News

Actions

Sotomayor says one of her relatives was among those initially uncounted in Puerto Rico death toll

Posted at 10:58 AM, Sep 04, 2018
and last updated 2018-09-04 12:58:42-04

Supreme Court Justice Sonia Sotomayor said Tuesday she was skeptical of the previous death toll from Hurricane Maria because she knew of people whose deaths after the storm went uncounted — including a relative.

“Regrettably, I wasn’t quite accepting of the 64 person number because, not just my family, but many, many families in Puerto Rico experienced losses attributable to that storm,” Sotomayor said on ABC’s “The View.”

Hailing from New York, Sotomayor is the first Hispanic justice on the Supreme Court and is of Puerto Rican descent.

In Tuesday’s interview, she said her cousin’s elderly uncle was on a ventilator when power went out on the island last year.

“He was like that struggling to breathe for eight days,” Sotomayor said. “And there was a heat wave that followed the storm, and he was constantly sweating, and there was no ice to cool him off.”

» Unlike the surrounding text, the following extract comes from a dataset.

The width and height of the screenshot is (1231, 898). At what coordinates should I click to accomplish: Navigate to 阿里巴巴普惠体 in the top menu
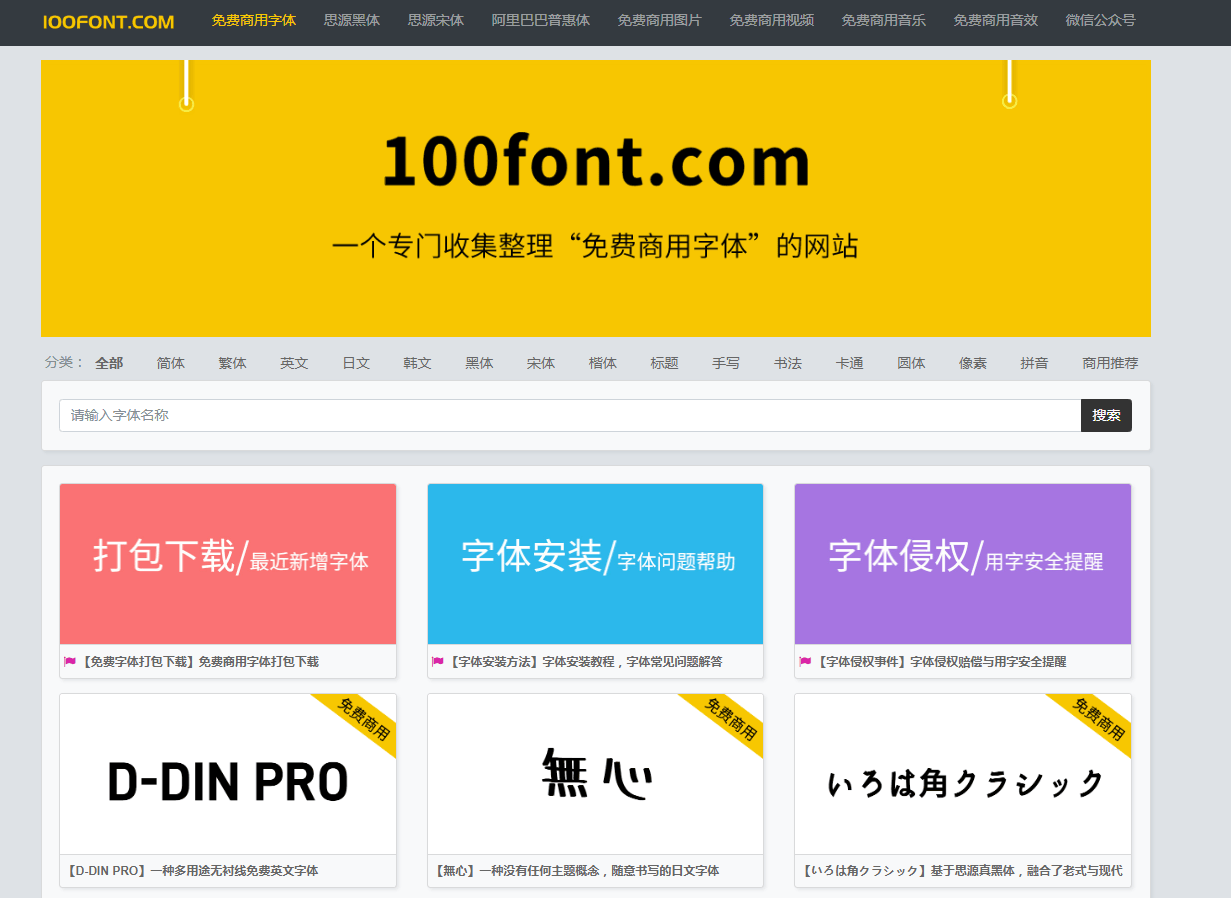(540, 20)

Sotomayor said he did not survive and was not part of the earlier death toll that said only a few dozen people died from the storm.

“He wasn’t part of the 64,” Sotomayor said. “And we knew many others who weren’t either.”

Puerto Rico maintained for months that only 64 people died as a result of the storm last year, and after public reports to the contrary and study, Puerto Rico raised its death toll to 2,975.